ADVERTISEMENT

Volcker Rule Changes Move Forward After SEC Votes on Overhaul

Volcker Rule Changes Move Forward After SEC Votes on Overhaul

(Bloomberg) -- Regulators appointed by President Donald Trump are a step closer to rolling back the Volcker Rule, a constraint that was key to Washington’s efforts to make banks safer after the 2008 financial crisis.

The Securities and Exchange Commission voted 3-to-2 on Tuesday to seek public comment on the Volcker revamp, the last of five agencies that needed to sign off on the proposal. After reviewing feedback from financial firms, lawmakers and Wall Street critics, regulators will likely hold a second round of votes on whether to make the changes final.

The plan for revising Volcker, which was named for former Federal Reserve Chairman Paul Volcker, is a significant win for banks that have long argued the original rule was overly complex and costly to comply with. The Federal Reserve became the first agency to move the proposal forward last week, followed by the Federal Deposit Insurance Corp., the Office of the Comptroller of the Currency, the Commodity Futures Trading Commission and now the SEC.

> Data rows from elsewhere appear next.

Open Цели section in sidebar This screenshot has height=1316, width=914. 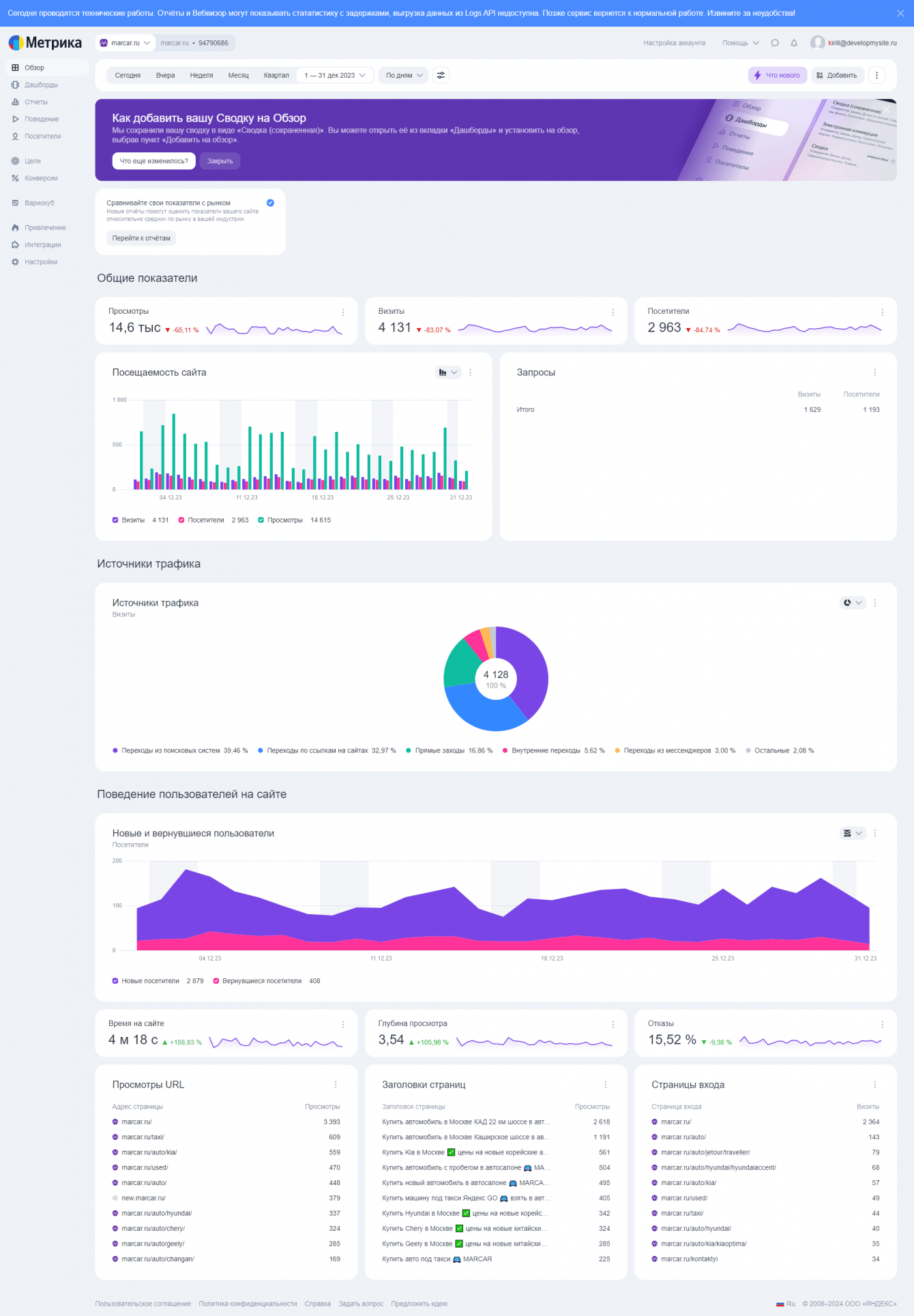pos(33,161)
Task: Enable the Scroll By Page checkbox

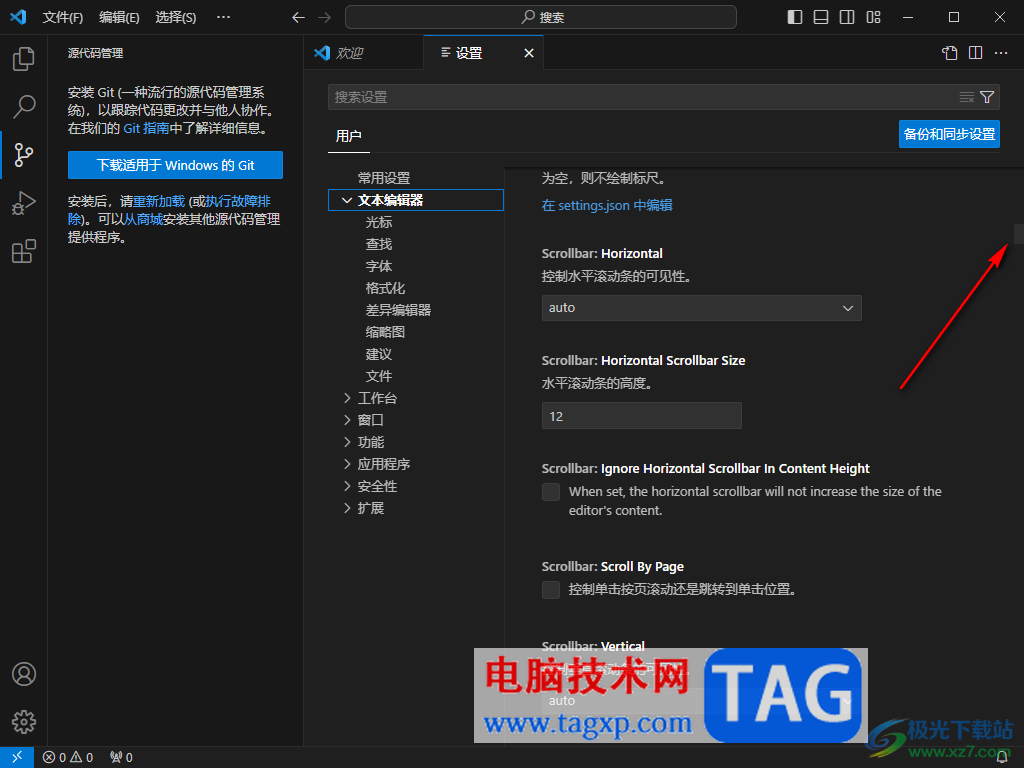Action: point(551,590)

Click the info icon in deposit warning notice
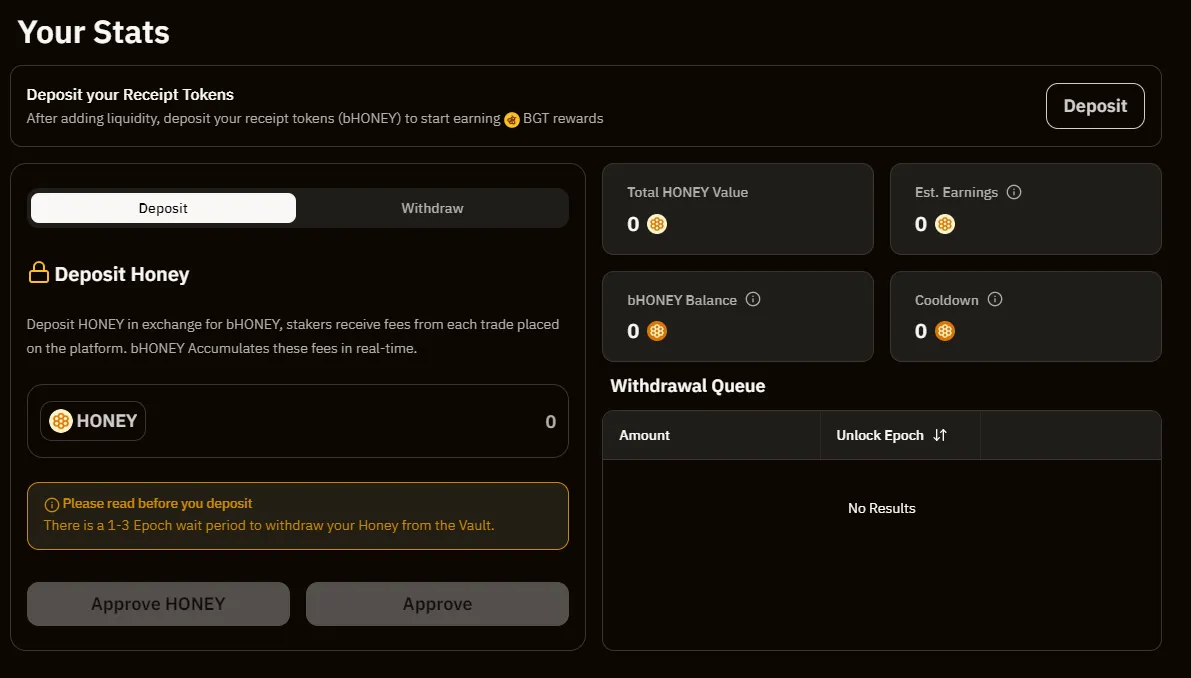52,504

The proposal maintains Volcker’s ban on proprietary trading, in which banks invest for their own profits rather than on behalf of customers. But it would remove an important assumption that positions held by lenders for fewer than 60 days are proprietary and make it easier for banks to determine whether trades are prohibited. Regulators also want to give firms more leeway to take advantage of exemptions in Volcker that permit trades that hedge market risk and are done for market-making purposes.

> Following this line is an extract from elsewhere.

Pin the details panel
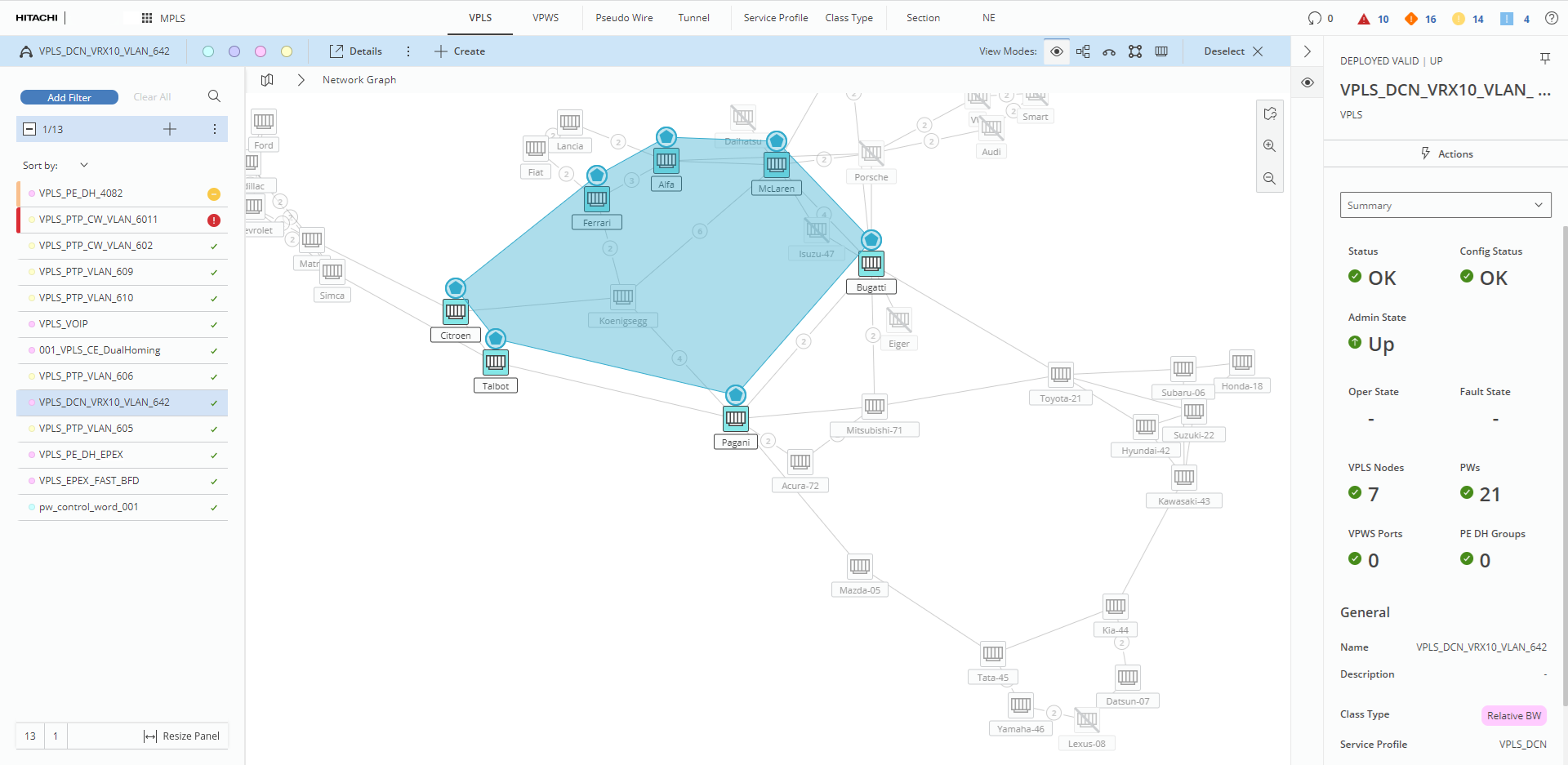1568x765 pixels. (1544, 59)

“The proposal seeks to simplify and tailor the 2013 final rule,” SEC Chairman Jay Clayton said at a public meeting in Washington. “I strongly encourage all interested parties to comment on the many questions proposed in the release and I look forward to commentator input about implementing the Volcker Rule in a more effective way.”

Clayton and Republican SEC Commissioners Michael Piwowar and Hester Peirce voted to advance the proposal. Kara Stein and Robert Jackson Jr., both Democratic commissioners, opposed it. Like other financial regulators, the SEC will accept public comment for 60 days.

To contact the reporter on this story: Ben Bain in Washington at bbain2@bloomberg.net

To contact the editors responsible for this story: Jesse Westbrook at jwestbrook1@bloomberg.net, Gregory Mott

©2018 Bloomberg L.P.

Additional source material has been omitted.